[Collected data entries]
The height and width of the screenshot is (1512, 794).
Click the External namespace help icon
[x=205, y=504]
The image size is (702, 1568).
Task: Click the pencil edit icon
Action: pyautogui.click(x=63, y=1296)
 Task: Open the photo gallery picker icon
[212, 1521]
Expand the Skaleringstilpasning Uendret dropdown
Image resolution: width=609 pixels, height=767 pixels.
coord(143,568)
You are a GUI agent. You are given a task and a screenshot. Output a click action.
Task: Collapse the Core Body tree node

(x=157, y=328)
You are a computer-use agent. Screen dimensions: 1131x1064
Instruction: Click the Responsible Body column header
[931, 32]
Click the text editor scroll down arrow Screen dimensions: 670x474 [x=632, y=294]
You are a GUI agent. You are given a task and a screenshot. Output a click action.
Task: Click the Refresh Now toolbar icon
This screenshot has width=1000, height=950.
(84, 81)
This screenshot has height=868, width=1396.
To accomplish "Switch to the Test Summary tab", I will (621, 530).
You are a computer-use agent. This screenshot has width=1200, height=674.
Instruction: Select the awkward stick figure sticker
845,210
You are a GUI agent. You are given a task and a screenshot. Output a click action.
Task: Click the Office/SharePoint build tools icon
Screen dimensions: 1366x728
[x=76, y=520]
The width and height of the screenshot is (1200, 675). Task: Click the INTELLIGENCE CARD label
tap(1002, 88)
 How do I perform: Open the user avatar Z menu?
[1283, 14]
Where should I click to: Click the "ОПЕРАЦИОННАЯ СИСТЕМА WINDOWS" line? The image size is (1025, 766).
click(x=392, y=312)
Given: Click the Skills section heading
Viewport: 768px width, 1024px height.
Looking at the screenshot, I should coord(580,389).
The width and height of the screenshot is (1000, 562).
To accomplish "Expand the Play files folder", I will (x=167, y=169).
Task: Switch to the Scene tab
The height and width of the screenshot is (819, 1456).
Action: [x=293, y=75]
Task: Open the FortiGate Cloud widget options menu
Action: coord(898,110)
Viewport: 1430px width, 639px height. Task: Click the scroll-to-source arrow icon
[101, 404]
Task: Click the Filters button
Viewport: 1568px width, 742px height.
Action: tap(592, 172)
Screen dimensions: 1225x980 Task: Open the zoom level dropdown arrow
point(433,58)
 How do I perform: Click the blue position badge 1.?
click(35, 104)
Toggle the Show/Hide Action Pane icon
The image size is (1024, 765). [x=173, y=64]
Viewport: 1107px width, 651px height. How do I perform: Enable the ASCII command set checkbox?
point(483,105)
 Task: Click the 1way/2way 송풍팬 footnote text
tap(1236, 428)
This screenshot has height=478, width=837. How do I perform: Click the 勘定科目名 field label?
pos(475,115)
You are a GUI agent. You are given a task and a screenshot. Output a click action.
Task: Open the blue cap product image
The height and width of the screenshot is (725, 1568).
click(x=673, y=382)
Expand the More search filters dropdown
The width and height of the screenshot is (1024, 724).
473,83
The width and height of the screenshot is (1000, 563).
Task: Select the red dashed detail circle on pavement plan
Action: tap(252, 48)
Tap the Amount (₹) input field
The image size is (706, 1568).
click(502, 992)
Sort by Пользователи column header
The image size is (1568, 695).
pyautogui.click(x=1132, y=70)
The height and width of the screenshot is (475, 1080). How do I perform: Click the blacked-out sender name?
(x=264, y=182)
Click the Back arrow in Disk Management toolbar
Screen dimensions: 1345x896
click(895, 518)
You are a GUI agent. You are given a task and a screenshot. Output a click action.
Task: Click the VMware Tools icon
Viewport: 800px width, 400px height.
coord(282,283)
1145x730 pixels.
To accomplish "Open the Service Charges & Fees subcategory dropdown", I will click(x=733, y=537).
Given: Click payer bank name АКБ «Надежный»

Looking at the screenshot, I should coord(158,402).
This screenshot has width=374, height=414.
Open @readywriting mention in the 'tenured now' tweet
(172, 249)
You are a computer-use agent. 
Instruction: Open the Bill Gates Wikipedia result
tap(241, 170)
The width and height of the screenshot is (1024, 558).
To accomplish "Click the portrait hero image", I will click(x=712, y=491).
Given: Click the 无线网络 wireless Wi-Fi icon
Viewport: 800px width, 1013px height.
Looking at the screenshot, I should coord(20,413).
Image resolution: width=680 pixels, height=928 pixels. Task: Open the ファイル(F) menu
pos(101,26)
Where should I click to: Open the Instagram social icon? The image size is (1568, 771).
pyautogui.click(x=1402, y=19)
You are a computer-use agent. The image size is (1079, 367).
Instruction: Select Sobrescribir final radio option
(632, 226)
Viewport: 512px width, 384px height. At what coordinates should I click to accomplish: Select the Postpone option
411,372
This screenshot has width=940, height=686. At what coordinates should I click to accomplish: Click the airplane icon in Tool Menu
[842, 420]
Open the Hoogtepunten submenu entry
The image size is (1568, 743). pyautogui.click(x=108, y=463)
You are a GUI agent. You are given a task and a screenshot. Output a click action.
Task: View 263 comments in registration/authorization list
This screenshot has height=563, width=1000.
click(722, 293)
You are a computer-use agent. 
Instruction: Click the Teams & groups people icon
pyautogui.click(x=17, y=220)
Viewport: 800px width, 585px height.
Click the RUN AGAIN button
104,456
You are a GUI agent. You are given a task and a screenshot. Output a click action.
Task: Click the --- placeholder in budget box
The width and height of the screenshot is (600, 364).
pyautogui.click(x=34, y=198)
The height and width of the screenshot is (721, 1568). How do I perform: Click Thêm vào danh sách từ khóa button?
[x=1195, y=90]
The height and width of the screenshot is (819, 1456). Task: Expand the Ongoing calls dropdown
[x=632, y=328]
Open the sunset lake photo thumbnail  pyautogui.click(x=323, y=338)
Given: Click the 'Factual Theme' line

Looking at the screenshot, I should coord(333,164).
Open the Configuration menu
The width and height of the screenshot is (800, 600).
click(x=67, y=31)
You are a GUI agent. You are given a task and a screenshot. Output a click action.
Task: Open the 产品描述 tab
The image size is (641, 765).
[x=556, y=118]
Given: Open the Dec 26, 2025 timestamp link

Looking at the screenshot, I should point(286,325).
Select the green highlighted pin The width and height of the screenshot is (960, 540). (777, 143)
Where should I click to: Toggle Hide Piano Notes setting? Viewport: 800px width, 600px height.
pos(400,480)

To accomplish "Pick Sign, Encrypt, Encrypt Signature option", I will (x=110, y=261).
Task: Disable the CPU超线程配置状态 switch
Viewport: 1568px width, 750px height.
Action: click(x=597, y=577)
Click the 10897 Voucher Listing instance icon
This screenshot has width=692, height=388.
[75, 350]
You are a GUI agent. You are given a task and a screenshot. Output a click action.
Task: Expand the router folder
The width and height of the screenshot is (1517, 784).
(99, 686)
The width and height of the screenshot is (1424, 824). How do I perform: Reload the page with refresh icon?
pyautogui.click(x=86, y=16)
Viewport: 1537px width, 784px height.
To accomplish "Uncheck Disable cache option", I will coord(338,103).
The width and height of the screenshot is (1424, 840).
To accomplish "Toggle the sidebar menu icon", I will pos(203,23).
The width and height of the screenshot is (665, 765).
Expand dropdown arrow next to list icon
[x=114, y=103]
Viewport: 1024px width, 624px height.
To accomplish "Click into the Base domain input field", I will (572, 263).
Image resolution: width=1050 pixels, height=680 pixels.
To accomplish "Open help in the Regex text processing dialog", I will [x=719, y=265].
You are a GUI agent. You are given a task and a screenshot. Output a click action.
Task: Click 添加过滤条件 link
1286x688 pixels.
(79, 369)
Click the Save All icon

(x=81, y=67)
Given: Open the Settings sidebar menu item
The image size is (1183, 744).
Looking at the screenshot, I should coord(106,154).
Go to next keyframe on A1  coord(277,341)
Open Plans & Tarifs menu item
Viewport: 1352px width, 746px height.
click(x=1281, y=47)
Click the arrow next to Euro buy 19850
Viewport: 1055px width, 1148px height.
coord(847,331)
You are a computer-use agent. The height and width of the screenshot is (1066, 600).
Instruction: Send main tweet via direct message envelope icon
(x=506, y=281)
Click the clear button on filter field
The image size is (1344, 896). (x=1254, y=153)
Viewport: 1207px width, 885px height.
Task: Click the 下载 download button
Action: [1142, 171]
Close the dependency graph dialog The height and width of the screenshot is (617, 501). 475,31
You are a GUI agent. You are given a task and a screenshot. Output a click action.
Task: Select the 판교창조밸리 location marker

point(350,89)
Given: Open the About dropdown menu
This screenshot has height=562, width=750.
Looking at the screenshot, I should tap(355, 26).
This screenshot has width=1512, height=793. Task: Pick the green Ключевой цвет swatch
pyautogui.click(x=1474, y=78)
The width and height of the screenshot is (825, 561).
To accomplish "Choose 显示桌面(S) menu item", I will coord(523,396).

**WORK REQUEST**
Filter the entries above and copy only the lines that hold "item".

**YOUR RESPONSE**
Given: Open the Settings sidebar menu item
Open Plans & Tarifs menu item
To accomplish "Choose 显示桌面(S) menu item", I will coord(523,396).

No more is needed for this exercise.